Oliver Maclatchy, who owns a timber business just metres from the phone, said Brunswick West was one of the last strongholds of inner-northern Melbourne’s traditionally disadvantaged population as hipsters moved in.
“You’ve got these last few public and affordable homes that are one of the last spots for people who are probably less fortunate,” he said. “This phone is probably pretty important for them.”
Naomi Parry Duncan, who is leading Telstra’s heritage-listing application to the National Trust, was trapped in Narooma during the deadly summer fires of 2019-20.
The power was out, the internet was gone and the mobile phone tower had been knocked out in the flames.

A line for a public phone in Narooma on New Year’s Day in 2020. The actual phone box up for heritage listing is further south in the town.Credit: James Brickwood
“It was really bleak and terrifying,” Parry Duncan said. “After a day, word rippled through the [evacuation] centre that Telstra had made the public phones free, so everybody rushed up.
“They were the only way that we could communicate with the outside world. They were just absolutely crucial. It was the way that we let our families and our friends know that we were OK. We could arrange to evacuate ourselves. And we could also meet up with people outside the phone.
“It was really just an incredible, social, amazing experience. The public phone was just an anchor for the community in that time.”

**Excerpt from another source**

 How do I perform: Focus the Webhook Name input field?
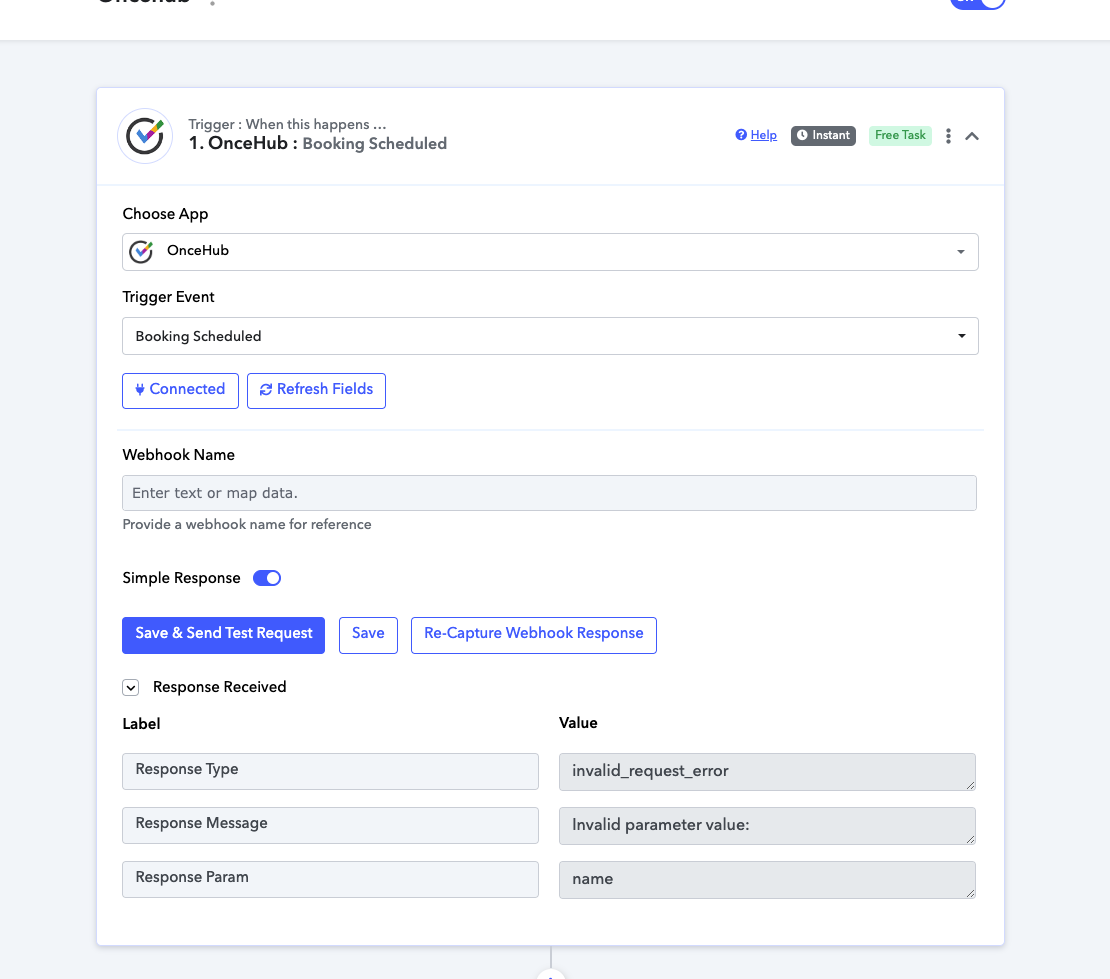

Nearly 1000 calls were made from the Narooma phone box, on the Princes Highway, in just two months, Telstra says.
The public phone in Narooma up for heritage listing.
Since public phones became free in 2021, it says, more than 25 million calls have been made around the country, including more than 300,000 to Triple Zero and other crisis support lines.
In far north-west Queensland, Telstra recorded about one call for every person in the remote Indigenous town of Doomadgee – population 1387 – from its isolated public phone over the past year.
Free Wi-Fi was installed last year too. But few would be bold enough to venture into the phone booth itself for a prolonged call during summer, when temperatures inside can reach 60 degrees, Telstra says.
Parry Duncan, the president of the Professional Historians Association in NSW and the ACT, said Telstra’s submission to the National Trust would argue the three chosen sites were home to culturally significant pieces of technology and represented the importance of public phones in Australia.
If approved, such a listing would have no legal effect and would not stop any changes being made to the phone boxes.
But Parry Duncan said a successful listing “ripples through” to other council and state government heritage considerations, and could be marked with a small plaque.
“The advantage of drawing attention to these mundane objects with a heritage listing is to make people think about them,” she said. “And think about locations of culture and what these things mean to people, particularly when times are tough.”
Lifeline chief executive Colin Seery said nearly 14,000 calls to the crisis support service came through public phones last year.
Jimmy Numbato, watched by Jacob Miler, uses a new phone at Daly River Crossing in the Northern Territory in 1985.Credit: Ray Kennedy
“It’s a powerful reminder of the important role they continue to play in our communities, and it’s encouraging to see that role being recognised,” he said.
Teresa Corbin, Telstra’s chief customer advocate, said Australia’s relationship with phone boxes was a one-off.
“While some countries and cities have abolished their public phones entirely, Australia has a unique relationship and rich history with them,” she said. “Despite the prevalence of mobile phones, they’re still actively used nationwide and are critical to helping individuals and communities stay connected.”